One of the cornerstones of our consumer society is customer service. That’s that horde of underpaid/under-loved folks on the other end of the telephone whose sole mission in life is to listen to you complain. But they haven’t always been there. In fact, for 99% of human history, the world worked on the Roman adage: Caveat Emptor. (Let the buyer beware!) Then, in the early 20th Century, along came a guy named Harry Selfridge (British department store/Netflix TV series) and, in a moment of sheer madness, coined the phrase, “The customer is always right.” Customer service was born. Since then, the industry has grown exponentially, and today billions are spent every year trying to answer the question, “What’s your problem?” Unfortunately, that’s very difficult because most people don’t know how to complain properly. So here are a few ideas that might help you the next time you feel you’ve been ill-used by capitalism. Good luck!
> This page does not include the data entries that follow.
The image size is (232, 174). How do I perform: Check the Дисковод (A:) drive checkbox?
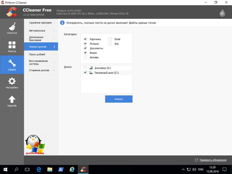[85, 68]
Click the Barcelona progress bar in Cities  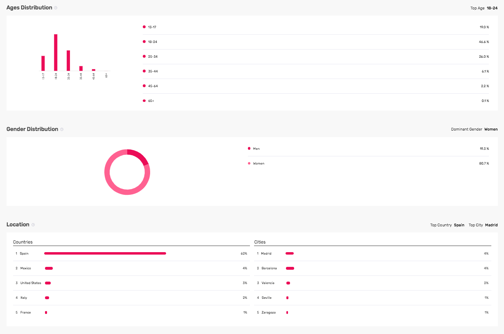[x=290, y=269]
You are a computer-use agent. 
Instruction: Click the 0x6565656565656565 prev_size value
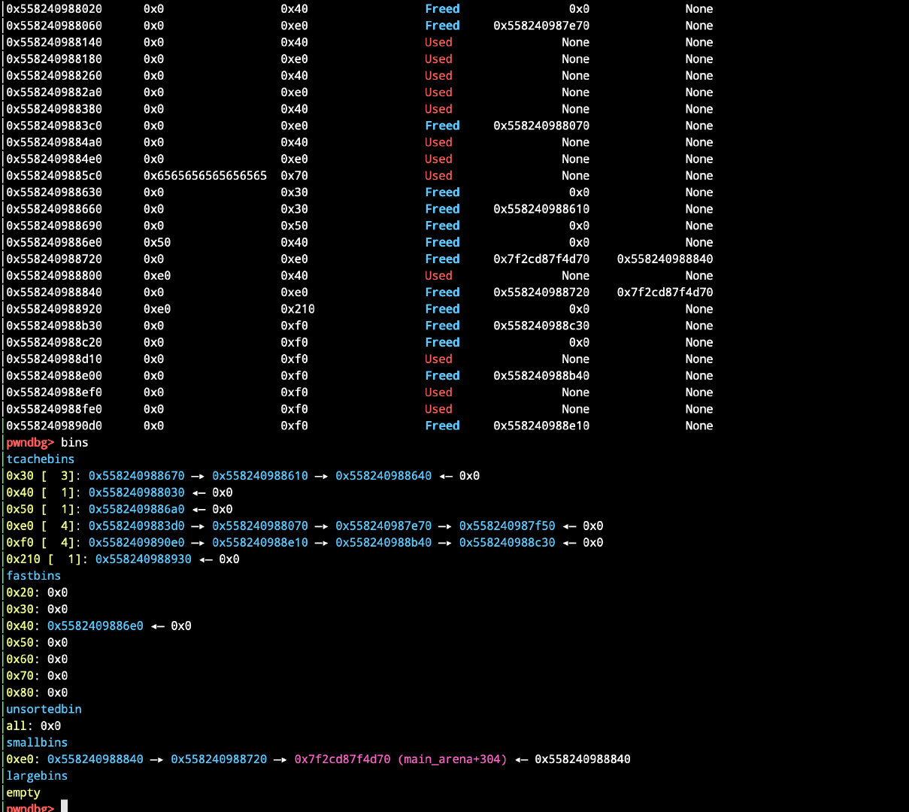[205, 176]
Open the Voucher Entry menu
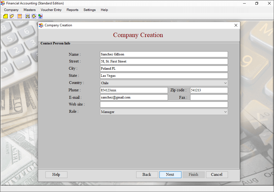Screen dimensions: 274x192 (51, 10)
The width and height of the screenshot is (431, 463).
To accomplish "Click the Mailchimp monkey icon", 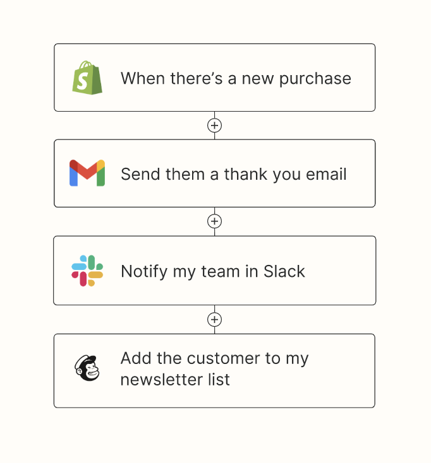I will coord(87,369).
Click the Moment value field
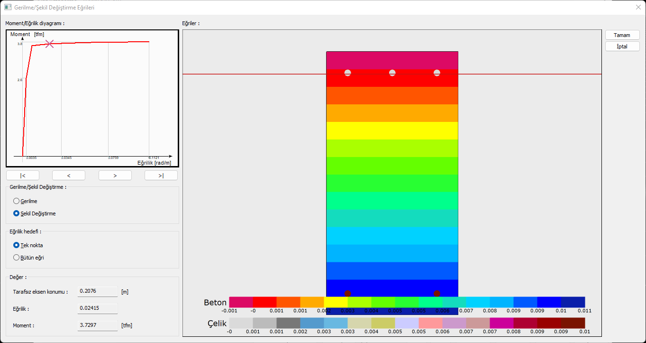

1 – Be honest (with yourself) – Do you actually have a complaint? The truth is the vast majority of people who phone customer service don’t – and they know it. They’re usually frustrated, angry, naturally grouchy and sometimes even dishonest. Most people just want to vent, and customer service is a captive audience that can’t tell them to shut up and go away. So, before you waste a lot of time (mostly your own) make sure your problem is legit. (Helpful hint: you were the one putting on the brag about how smart you were buying a cheaper product!)
2 — Collect your information – If you bought something, you have a receipt. Find it! It has all the information you need – who, what, where, when and how much. (Nobody cares why. See point 3.) Without the facts (readily available) you’re goin’ to sound like an idiot, and that’s not going to help your cause. (Helpful hint: no receipt? Your life just got a whole lot more difficult.)
3 — Be specific/Be brief – Nobody cares why you bought a new toaster– especially not the stranger on the other end of the phone. They’ve heard more rambling stories (eight hours a day/five days a week) than you’ve had hot meals. So, unless your previous toaster was abducted by aliens, forget the tale of woe, and get to the point!
4 — Don’t be a bully – Remember the person you’re talking to is trapped, and they can’t fight back. They don’t own the company and they haven’t personally set out to cheat you. Nor were they put on this Earth by Satan to thwart you. Trying to push them around just because you can is not a good look — and that includes swearing, being vulgar, calling them names and/or threatening them or the company they work for. Besides, when was the last time you went out of your way to help someone who just called you an asshole?
5 — Offer a solution – “So what are you going to do about it?” is not a solution. It’s a playground challenge. Here’s the deal. If you haven’t figured out what you hope to achieve from calling customer service before you pick up the phone, don’t pick up the phone.
6 — Be reasonable – I had a friend who was a travel agent (back in the day when such things existed) and she told me a customer once called her and demanded a replacement vacation because it rained the week he was in Mexico. Grab a brain, boys and girls: you’re not going to get a new house just because your doorbell breaks. The one thing you need to do throughout this whole process is remain on the reality train.
7 – The Harsh Reality — The minimum wage voice you’re talking to has no authority to do anything except maybe – MAYBE – offer you a replacement or give you your money back – never both. Normally, they’re just there to gather your information (see items 2 and 3) give you a bit of a verbal cuddle, and pass it all up the ladder. That’s it! So, the only rule of customer service is if, at any time, anyone suggests they’re going to give you more than that, take it, say thanks and get on with your life.